Why do you want to create multiple accounts in the first place?
In ACS, you are obligated to link your old application even if you are applying for a new assessment.
Not doing so may have some repercussions as ACS can easily dig out your old application.


----------



## salma.tabbu (Dec 6, 2017)

luvjd said:


> salma.tabbu said:
> 
> 
> > Hi Team,
> ...




But if we create unde same ACS, then again it will show that we have multiple skills and it’s like fraudulent case. Having multiple skills at the same time can create problem as well.
Not sure how to deal with it


----------



## luvjd (Aug 10, 2017)

salma.tabbu said:


> But if we create unde same ACS, then again it will show that we have multiple skills and it’s like fraudulent case. Having multiple skills at the same time can create problem as well.
> Not sure how to deal with it


Need not be. There are many professions where RnR matches very closely. In that case no issues. Obviously, you can't apply under a completely different profession. Check your RnR and if there is overlap between the two professions, you will be good.
For example, there are many people who first got positively assessed as Software Tester and later successfully applied under Software Engineer code.


----------



## salma.tabbu (Dec 6, 2017)

luvjd said:


> salma.tabbu said:
> 
> 
> > But if we create unde same ACS, then again it will show that we have multiple skills and it’s like fraudulent case. Having multiple skills at the same time can create problem as well.
> ...



But in our case, it is two completely different job code. One is System Administrator and the other is Computer network and system engineer.


----------



## luvjd (Aug 10, 2017)

salma.tabbu said:


> But in our case, it is two completely different job code. One is System Administrator and the other is Computer network and system engineer.

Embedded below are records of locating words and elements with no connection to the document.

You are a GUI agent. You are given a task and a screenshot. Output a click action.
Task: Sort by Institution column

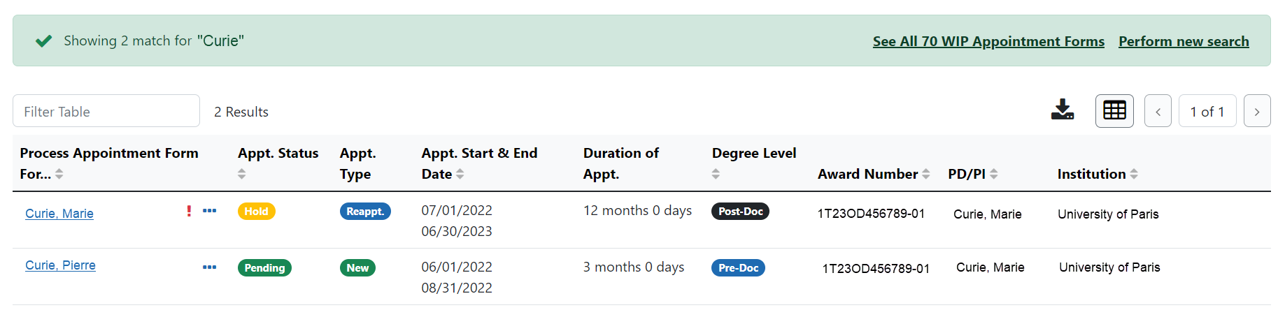(1134, 174)
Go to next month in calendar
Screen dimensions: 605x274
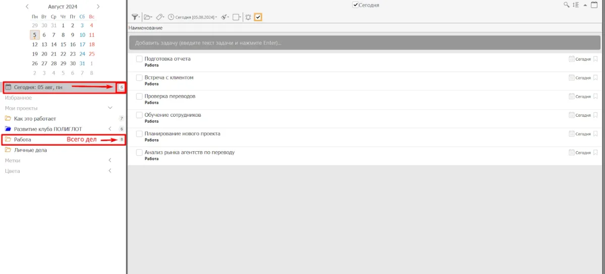pyautogui.click(x=98, y=7)
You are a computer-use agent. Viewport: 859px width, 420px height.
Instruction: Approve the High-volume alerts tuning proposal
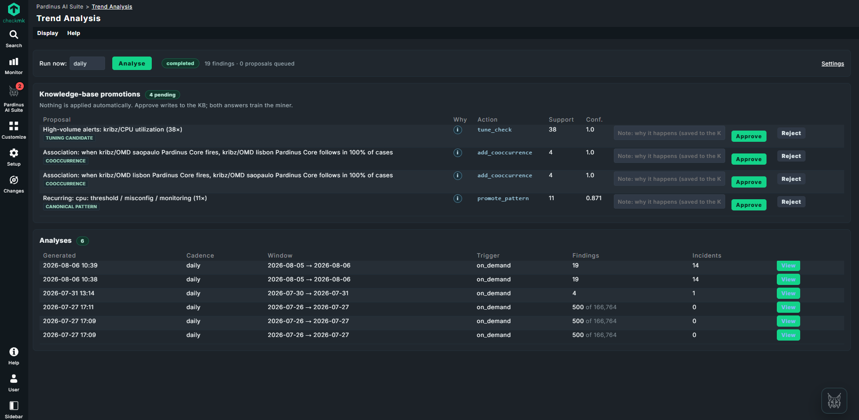click(x=749, y=136)
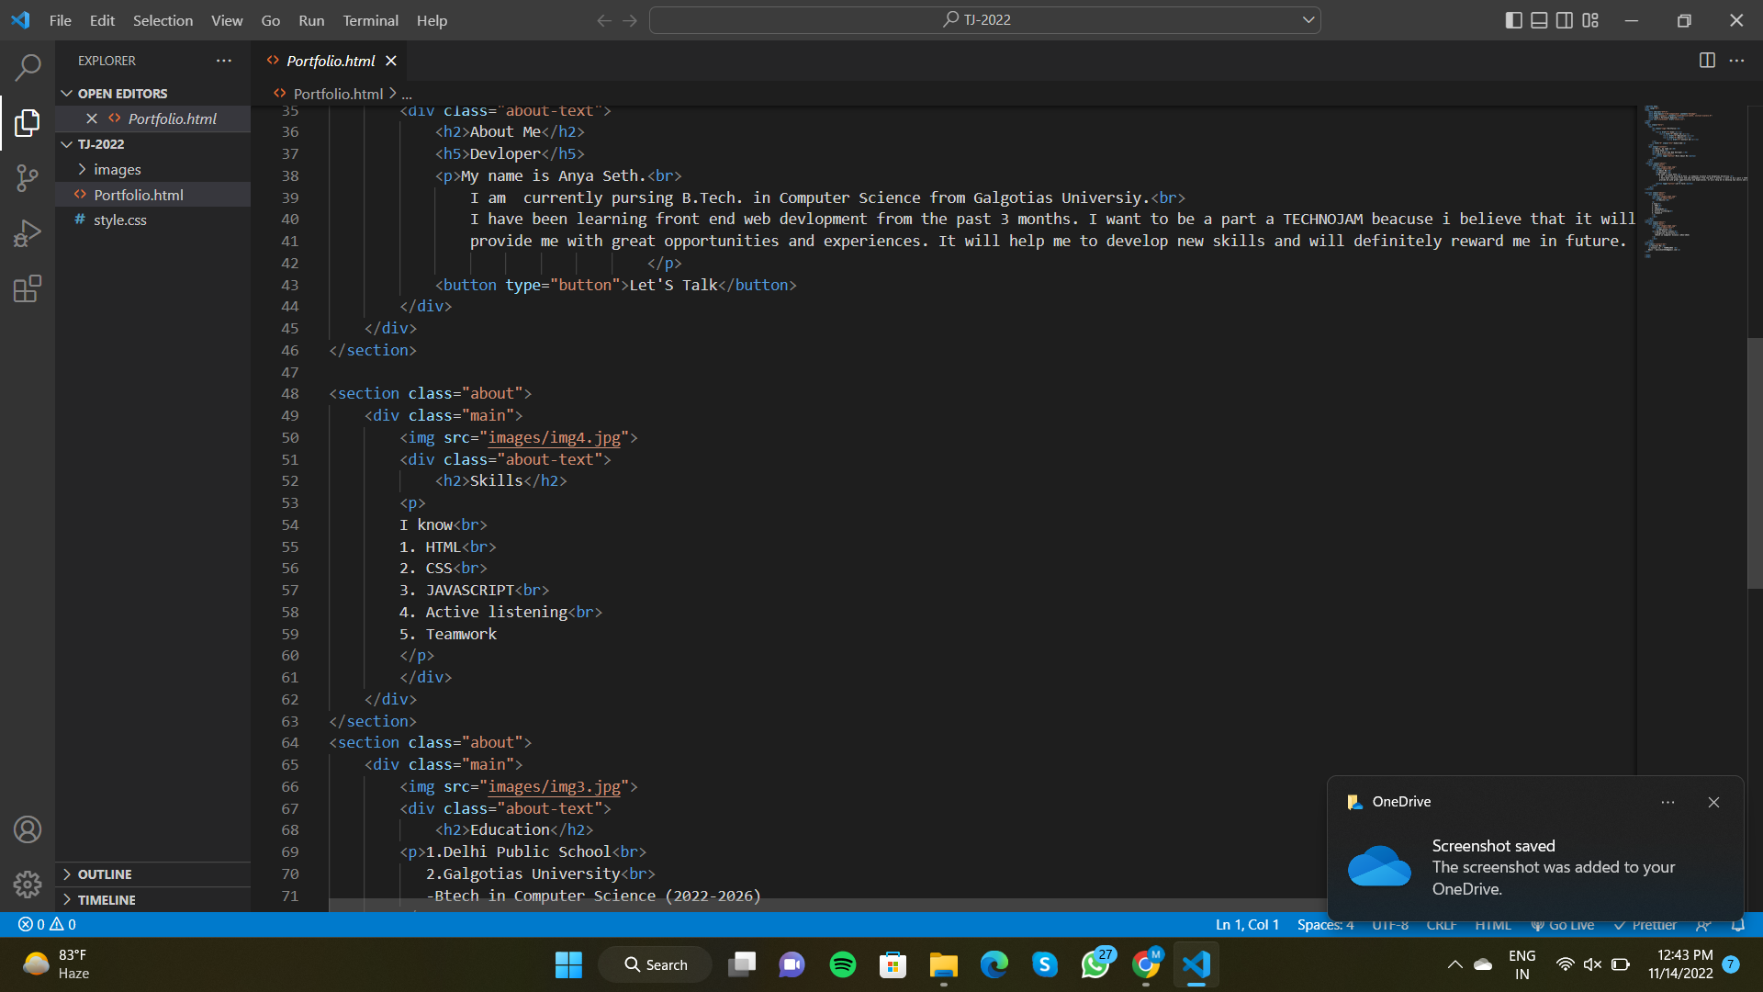Switch to the Portfolio.html editor tab

point(329,60)
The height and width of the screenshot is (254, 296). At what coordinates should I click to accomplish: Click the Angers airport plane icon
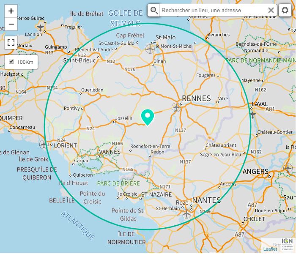pos(288,168)
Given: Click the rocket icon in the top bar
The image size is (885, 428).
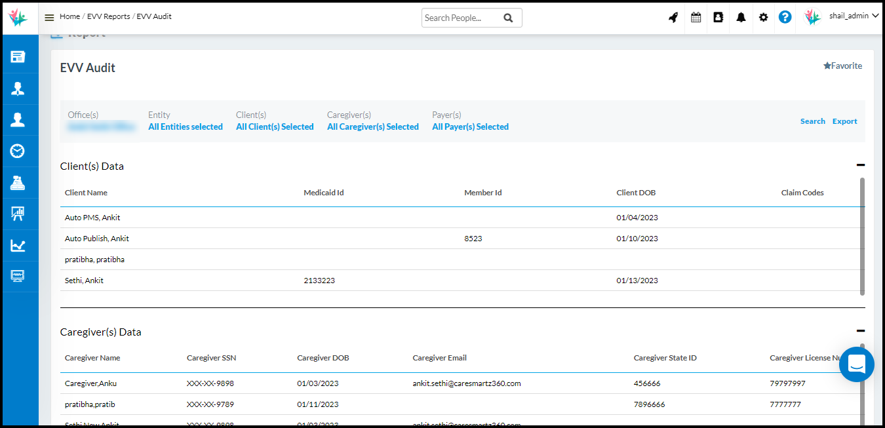Looking at the screenshot, I should pos(673,18).
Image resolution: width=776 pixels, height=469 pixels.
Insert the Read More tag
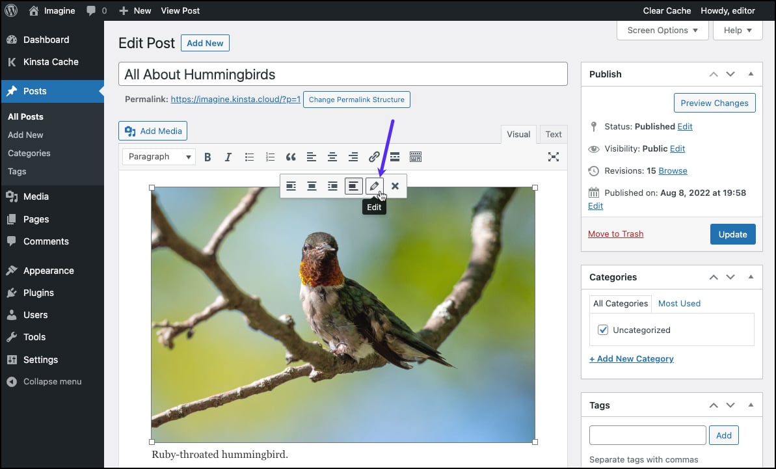[x=395, y=157]
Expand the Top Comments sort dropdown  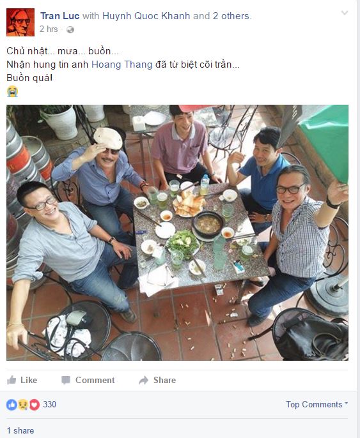[317, 404]
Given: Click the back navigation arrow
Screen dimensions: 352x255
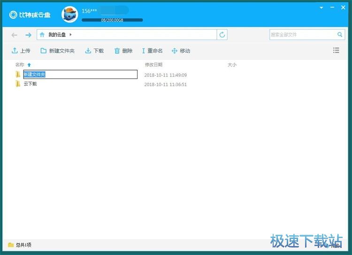Looking at the screenshot, I should tap(15, 35).
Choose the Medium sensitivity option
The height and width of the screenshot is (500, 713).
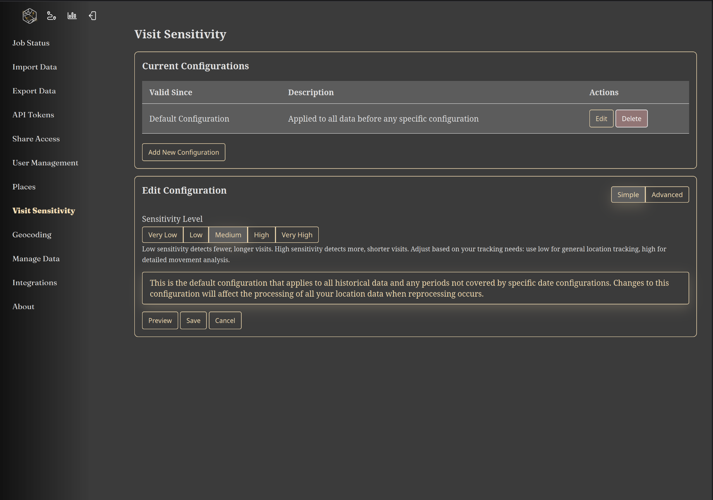(x=228, y=235)
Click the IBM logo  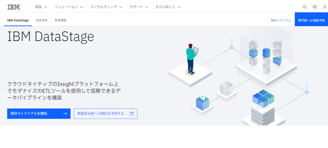pos(13,7)
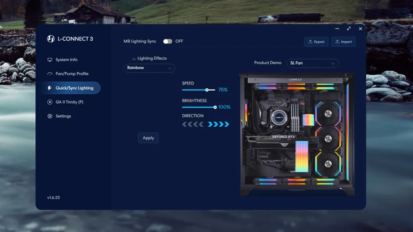Click the System Info monitor icon
Screen dimensions: 413x232
point(50,60)
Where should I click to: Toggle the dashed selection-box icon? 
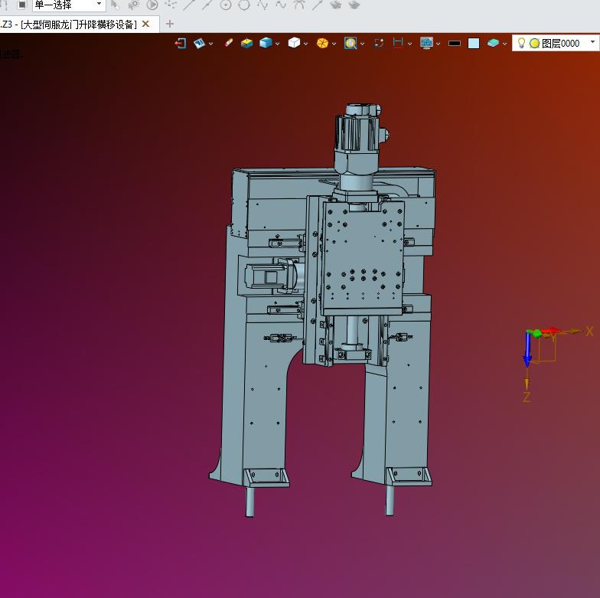coord(379,43)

Hmm.. in that case you have to try your luck with a new id and application. Not sure how it will end. If you are completely changing the RnR and applying under a different code, it is undoubtedly a false claim. If ACS finds out somehow, you will be in a big trouble.
Check page 18, *15. FALSE INFORMATION & PLAGIARISM*

https://www.acs.org.au/content/dam/...t Guidelines for Applicants V5-5 Aug 2018.pdf


----------



## pin009 (Mar 25, 2019)

Hi Salma tabbu, 
So where you able to file two different job codes using two different ids ?


----------